- _Texte fourni_:
- - - - - - -
Ajoutez à cela, messieurs, que le déficit qu'il ne faut pas dire probable, qu'il faut dire certain, que le déficit dans les recettes présumées de l'exercice sera d'au moins de 6 millions de francs.

Voilà, messieurs, quelle était la situation.

Est-ce qu'en face de cet équilibre violemment ébranlé, comme le disait tout à l'heure l'honorable député de Gand, est-ce qu'en face d'une situation aussi pénible, on pouvait songer à pourvoir aux besoins de la situation seulement à l'aide de certaines économies que le gouvernement veut, économies que le gouvernement fera, économies qui seront aussi larges et aussi radicales que l’honorable député de Gand pourrait lui-même le désirer ? Mais que pouvaient, que pourraient ces économies ?

Ce n'est pas de quoi combler une minime partie du déficit dans les ressources ordinaires du pays. Deux choses ont été signalées ; le luxe de notre diplomatie, ce n'est point la suppression qu'on demande ; le luxe inutile d'une marine militaire. Or, messieurs, je concède, pour faire face aux besoins de la situation, la suppression de ces deux luxes. C'est un million ! Si l'on veut donc tenir compte des droits acquis et des nécessités, des besoins réels, d'une certaine somme concédée à la diplomatie, l'économie sera en vérité une chose insignifiante à jeter dans le gouffre qui est devant vous.

Je suis profondément convaincu, messieurs, qu'il eût été préférable que cette chambre examinât les besoins du pays pour toute l'année. L'honorable M. Anspach l'a dit avec raison, c'eût été un acte de prudence et de patriotisme tout à la fois que de ne point reculer devant les nécessités de la situation. A la veille d'une dissolution, on a généralement pensé dans la chambre que celle-ci devait se borner à faire face aux exigences jusqu'au 1er septembre ; mais je tiens à constater que le gouvernement avait été aussi modéré que possible dans ses demandes, établies pour toute l'année, et que c'est bien à tort que des rires ont accueilli tout à l'heure un de nos honorables collègues, disant que la réduction à 25 millions était peut-être un acte qu'il faudrait plutôt blâmer qu'approuver.
- - - - - - -
- _Consigne a_:
Présentez sous forme de tableau Markdown les lignes des entrées comprises entre celle qui contient « This screenshot has width=828, height=708. » et la fin des entrées, bornes incluses. Utilisez deux colonnes, Rang et Entrée, et omettez les lignes vides.
- - - - - - -
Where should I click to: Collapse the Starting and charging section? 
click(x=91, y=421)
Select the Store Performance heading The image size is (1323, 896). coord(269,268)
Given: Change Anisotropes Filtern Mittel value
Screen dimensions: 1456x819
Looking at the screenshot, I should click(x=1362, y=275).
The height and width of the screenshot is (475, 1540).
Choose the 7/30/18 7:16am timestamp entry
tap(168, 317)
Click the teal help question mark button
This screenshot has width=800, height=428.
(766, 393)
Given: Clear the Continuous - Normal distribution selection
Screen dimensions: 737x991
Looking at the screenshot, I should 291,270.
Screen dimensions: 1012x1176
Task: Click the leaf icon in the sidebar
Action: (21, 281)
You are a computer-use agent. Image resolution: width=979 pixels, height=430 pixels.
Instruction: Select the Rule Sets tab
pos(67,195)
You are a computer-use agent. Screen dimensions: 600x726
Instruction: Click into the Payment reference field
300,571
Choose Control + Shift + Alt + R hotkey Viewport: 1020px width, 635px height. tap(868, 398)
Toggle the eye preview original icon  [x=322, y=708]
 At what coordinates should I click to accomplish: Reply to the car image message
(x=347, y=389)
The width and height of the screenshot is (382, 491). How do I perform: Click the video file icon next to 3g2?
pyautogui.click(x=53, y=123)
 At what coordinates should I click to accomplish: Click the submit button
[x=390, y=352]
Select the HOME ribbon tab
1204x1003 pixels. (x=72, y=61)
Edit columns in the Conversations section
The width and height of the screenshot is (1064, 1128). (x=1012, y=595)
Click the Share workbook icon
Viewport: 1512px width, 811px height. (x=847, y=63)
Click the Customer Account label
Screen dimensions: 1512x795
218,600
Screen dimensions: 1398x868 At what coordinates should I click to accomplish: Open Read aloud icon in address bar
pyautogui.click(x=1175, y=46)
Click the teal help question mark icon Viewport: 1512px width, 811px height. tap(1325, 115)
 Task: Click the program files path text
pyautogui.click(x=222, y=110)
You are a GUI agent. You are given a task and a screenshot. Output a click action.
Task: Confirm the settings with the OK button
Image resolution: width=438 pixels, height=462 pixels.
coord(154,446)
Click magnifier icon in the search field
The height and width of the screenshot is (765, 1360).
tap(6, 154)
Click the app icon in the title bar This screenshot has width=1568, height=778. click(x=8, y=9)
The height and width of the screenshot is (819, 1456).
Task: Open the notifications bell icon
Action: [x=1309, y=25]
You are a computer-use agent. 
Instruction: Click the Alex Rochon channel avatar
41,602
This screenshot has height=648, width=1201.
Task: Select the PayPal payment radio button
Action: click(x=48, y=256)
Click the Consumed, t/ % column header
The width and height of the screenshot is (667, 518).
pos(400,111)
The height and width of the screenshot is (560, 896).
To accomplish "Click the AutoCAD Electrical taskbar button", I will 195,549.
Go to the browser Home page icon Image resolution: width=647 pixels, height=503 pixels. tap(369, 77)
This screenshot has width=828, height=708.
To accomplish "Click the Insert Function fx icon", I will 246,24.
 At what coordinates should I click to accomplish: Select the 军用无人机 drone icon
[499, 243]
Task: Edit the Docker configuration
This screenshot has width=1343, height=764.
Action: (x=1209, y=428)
- - - - - - -
- _Consigne b_:
Recopiez mot pour mot le passage du discours sur le déficit compris entre « Est-ce qu'en face de » et « ces économies ? », bornes incluses.

- _Corrigé a_:
| Rang | Entrée |
|---|---|
| 1 | This screenshot has width=828, height=708. |
| 2 | To accomplish "Click the Insert Function fx icon", I will 246,24. |
| 3 |  At what coordinates should I click to accomplish: Select the 军用无人机 drone icon |
| 4 | [499, 243] |
| 5 | Task: Edit the Docker configuration |
| 6 | This screenshot has width=1343, height=764. |
| 7 | Action: (x=1209, y=428) |

- _Corrigé b_:
Est-ce qu'en face de cet équilibre violemment ébranlé, comme le disait tout à l'heure l'honorable député de Gand, est-ce qu'en face d'une situation aussi pénible, on pouvait songer à pourvoir aux besoins de la situation seulement à l'aide de certaines économies que le gouvernement veut, économies que le gouvernement fera, économies qui seront aussi larges et aussi radicales que l’honorable député de Gand pourrait lui-même le désirer ? Mais que pouvaient, que pourraient ces économies ?